Comunistas, socialistas, espíritas, bígamos, ministros protestantes, a fina flor da heresia, da revolta ou da malandragem subirá à Câmara estadual com nosso concurso, impelida para o alto pelos votos católicos, queiramos ou não. Nossos votos farão subir candidatos excelentes - e é o que felizmente parece sucederá em relação a algumas legendas já neste pleito - mas estes candidatos, na sua "nacelle" eleitoral levarão consigo, presos, pendurados aos pés, suspensos pelos católicos e só pelos católicos sobre o pélago da derrota, candidatos que, na Câmara, se propõem fazer precisamente o oposto do que desejamos.

Por que isto? A razão é clara. A lei eleitoral vigente limitou-se a adaptar ligeiramente às condições presentes a lei parlamentar de 1935. Segundo essa lei, quem vota em um candidato vota em todos da mesma legenda. A escolha é impossível.

E se não podemos escolher, pergunto: somos livres, nós, católicos?

Suponhamos que um homem entra em uma confeitaria, e ali vê vários pratos, contendo cada qual grande número de alimentos diversos. Em todos os pratos há algo de excelente para comer, ao lado de muita farinha insípida, e alguns grãos de estriquinina. Agora, pergunta-se: se somos obrigados a comer de um dos pratos, e de nenhum modo nos podemos abster disto; se por outro lado, comendo um prato teremos de comer necessariamente todo o seu conteúdo, e portanto, também os grãos de estriquinina que em cada qual se encontram; neste caso, somos verdadeiramente livres? Livres por quê, ou no quê? Em escolher qual o prato no qual havemos de comer a estriquinina?

Lista de tarefas ▸
a - No texto sobre o voto católico, qual lei anterior a lei eleitoral vigente se limitou a adaptar?
b - Reproduza, no texto sobre o voto católico, tudo o que vai de "Comunistas, socialistas, espíritas, bígamos, ministros" até "do que desejamos.".
As linhas não têm relação com o texto sobre o voto católico.

Amostra dos dados ▸
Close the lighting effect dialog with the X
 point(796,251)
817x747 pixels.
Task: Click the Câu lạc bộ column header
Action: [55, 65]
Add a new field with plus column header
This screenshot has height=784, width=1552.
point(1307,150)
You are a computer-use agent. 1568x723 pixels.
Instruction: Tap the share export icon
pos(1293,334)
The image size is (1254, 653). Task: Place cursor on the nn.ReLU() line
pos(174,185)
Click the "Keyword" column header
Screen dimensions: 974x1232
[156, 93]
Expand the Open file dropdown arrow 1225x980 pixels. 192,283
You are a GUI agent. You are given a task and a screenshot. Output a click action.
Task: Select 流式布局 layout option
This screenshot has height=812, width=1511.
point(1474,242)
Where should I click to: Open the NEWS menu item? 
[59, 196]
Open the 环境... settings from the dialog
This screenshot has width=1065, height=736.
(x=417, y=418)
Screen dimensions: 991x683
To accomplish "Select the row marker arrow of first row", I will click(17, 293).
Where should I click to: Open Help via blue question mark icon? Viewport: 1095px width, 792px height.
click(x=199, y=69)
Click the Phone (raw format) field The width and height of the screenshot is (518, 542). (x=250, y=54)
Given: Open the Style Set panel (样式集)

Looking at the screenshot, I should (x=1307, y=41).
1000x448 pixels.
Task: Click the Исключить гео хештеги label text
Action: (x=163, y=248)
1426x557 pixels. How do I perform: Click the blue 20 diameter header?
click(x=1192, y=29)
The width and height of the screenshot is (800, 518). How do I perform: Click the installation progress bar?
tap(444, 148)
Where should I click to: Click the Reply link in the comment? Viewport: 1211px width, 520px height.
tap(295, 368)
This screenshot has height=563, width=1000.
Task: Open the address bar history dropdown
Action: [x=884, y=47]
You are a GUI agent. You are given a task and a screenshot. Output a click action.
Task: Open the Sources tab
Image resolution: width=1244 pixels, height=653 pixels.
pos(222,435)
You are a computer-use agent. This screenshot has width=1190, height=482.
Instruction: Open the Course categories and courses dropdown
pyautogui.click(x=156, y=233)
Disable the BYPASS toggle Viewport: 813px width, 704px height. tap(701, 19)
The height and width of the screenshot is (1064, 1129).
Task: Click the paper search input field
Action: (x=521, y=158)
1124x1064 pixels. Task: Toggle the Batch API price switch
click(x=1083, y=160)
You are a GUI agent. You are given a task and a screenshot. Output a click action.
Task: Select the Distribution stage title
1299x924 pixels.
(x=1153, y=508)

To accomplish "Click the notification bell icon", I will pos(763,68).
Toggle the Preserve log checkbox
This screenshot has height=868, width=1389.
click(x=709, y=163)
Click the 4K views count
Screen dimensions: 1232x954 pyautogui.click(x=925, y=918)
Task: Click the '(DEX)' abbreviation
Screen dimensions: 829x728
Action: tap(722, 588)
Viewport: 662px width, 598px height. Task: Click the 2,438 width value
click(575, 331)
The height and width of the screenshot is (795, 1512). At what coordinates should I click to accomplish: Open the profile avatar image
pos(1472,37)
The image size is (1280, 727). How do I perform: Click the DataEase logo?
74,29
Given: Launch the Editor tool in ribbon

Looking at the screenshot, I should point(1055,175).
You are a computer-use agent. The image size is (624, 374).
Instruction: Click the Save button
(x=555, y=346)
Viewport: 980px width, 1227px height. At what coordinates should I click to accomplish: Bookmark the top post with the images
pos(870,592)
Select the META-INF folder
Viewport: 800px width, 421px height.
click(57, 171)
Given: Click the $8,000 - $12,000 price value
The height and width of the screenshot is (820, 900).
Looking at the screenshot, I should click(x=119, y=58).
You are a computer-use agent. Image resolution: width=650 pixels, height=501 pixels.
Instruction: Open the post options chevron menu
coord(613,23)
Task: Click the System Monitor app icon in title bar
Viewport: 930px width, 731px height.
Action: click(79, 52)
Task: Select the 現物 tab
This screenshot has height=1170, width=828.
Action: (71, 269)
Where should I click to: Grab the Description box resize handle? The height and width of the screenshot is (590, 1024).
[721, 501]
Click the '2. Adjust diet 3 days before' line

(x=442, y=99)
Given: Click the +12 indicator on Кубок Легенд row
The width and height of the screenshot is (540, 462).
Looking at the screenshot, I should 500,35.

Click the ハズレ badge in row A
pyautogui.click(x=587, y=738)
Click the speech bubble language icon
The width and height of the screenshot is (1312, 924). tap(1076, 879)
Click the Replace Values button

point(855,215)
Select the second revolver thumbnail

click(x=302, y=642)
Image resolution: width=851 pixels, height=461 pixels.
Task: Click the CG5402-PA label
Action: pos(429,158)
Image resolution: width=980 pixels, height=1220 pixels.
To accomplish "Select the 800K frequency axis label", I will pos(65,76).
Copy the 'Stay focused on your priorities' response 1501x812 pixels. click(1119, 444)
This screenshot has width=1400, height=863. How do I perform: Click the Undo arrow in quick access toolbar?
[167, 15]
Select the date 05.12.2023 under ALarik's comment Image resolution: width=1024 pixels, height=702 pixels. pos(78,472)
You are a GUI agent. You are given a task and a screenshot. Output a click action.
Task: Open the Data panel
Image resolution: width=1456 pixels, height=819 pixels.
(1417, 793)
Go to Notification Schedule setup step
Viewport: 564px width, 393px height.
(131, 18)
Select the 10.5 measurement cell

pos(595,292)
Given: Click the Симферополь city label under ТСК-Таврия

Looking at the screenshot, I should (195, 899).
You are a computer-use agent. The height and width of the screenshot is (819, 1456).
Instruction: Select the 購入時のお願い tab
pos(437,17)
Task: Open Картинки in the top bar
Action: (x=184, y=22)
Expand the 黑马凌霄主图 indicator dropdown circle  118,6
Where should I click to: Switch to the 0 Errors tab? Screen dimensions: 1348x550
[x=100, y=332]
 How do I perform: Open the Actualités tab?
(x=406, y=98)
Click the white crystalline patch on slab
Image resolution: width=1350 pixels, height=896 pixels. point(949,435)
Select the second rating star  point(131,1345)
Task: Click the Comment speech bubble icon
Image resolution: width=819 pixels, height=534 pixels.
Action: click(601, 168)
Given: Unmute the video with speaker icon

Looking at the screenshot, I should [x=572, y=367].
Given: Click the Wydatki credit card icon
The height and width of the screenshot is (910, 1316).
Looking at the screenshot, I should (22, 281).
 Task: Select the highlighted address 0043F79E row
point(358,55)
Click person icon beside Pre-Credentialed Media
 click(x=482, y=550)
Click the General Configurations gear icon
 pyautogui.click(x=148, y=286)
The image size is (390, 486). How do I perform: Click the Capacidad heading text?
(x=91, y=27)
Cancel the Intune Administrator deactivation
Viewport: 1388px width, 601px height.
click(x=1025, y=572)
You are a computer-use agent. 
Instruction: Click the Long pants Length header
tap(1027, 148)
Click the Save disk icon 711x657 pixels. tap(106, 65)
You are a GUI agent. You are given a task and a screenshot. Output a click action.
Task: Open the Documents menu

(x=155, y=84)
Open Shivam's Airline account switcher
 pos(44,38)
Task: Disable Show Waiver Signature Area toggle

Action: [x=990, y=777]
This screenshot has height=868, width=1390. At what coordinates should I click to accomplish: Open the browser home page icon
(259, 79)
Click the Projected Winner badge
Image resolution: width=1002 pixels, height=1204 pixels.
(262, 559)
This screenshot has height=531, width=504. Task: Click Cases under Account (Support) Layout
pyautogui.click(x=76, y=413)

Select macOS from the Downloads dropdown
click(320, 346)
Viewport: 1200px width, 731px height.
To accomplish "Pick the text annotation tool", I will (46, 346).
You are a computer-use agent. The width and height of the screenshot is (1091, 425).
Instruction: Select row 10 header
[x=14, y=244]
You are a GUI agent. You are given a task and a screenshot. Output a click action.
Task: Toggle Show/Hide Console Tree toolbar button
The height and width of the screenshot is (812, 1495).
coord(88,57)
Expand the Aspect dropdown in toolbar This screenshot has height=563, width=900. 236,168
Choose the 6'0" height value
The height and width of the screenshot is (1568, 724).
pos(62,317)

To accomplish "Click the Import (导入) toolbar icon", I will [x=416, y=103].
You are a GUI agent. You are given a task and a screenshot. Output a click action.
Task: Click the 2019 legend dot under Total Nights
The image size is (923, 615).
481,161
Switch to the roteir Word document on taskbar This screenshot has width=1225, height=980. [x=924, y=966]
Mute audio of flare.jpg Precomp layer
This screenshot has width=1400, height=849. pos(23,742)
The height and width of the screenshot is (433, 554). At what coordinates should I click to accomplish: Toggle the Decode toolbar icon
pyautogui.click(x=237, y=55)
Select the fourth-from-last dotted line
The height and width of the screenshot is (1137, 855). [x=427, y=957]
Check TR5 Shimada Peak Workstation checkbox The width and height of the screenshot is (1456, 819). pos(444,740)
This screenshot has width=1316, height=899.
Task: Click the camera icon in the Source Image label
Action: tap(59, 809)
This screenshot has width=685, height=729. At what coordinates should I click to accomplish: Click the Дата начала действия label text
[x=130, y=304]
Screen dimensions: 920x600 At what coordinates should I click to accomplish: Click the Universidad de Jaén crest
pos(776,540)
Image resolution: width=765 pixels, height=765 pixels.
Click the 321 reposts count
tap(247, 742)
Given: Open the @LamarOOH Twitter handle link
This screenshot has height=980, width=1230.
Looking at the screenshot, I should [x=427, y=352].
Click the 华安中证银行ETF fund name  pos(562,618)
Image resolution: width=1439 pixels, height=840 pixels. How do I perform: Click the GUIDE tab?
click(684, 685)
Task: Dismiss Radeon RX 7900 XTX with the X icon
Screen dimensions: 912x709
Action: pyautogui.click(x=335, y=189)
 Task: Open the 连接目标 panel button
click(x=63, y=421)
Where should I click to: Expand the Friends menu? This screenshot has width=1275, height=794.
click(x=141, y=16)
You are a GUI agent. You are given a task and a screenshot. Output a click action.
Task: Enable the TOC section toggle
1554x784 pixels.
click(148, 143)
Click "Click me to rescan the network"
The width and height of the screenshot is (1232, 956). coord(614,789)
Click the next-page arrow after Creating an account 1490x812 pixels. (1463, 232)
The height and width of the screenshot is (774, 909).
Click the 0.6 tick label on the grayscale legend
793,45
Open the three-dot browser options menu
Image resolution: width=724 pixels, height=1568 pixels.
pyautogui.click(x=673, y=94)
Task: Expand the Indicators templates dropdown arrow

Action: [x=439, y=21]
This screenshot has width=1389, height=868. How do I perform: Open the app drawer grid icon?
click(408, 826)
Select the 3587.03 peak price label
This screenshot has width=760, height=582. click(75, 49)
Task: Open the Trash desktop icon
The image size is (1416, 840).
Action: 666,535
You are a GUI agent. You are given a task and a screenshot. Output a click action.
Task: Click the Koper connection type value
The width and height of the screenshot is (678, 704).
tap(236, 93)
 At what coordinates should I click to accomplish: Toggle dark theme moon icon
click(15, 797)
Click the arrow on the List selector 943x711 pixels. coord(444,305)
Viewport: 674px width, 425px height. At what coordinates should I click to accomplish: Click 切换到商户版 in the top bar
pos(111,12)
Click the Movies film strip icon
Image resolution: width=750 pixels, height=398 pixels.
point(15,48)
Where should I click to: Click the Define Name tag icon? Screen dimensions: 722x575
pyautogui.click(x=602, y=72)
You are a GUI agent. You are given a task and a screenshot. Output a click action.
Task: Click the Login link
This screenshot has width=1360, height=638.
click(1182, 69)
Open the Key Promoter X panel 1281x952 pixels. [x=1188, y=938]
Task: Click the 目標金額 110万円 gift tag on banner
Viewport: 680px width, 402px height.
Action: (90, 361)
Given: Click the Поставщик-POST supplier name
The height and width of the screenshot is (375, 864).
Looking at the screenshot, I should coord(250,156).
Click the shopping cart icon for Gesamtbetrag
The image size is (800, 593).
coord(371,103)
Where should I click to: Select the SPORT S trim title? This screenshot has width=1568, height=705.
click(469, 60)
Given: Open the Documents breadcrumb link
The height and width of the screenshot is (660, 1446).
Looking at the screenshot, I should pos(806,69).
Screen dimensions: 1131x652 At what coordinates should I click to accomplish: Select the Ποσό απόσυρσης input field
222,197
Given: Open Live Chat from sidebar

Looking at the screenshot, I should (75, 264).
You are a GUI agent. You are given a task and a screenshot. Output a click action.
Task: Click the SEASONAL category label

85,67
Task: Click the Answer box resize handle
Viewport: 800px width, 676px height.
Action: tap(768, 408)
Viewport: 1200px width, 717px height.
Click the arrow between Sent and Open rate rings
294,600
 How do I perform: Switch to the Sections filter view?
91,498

Respostas por tarefa ▸
a - A lei parlamentar de 1935.

b -
Comunistas, socialistas, espíritas, bígamos, ministros protestantes, a fina flor da heresia, da revolta ou da malandragem subirá à Câmara estadual com nosso concurso, impelida para o alto pelos votos católicos, queiramos ou não. Nossos votos farão subir candidatos excelentes - e é o que felizmente parece sucederá em relação a algumas legendas já neste pleito - mas estes candidatos, na sua "nacelle" eleitoral levarão consigo, presos, pendurados aos pés, suspensos pelos católicos e só pelos católicos sobre o pélago da derrota, candidatos que, na Câmara, se propõem fazer precisamente o oposto do que desejamos.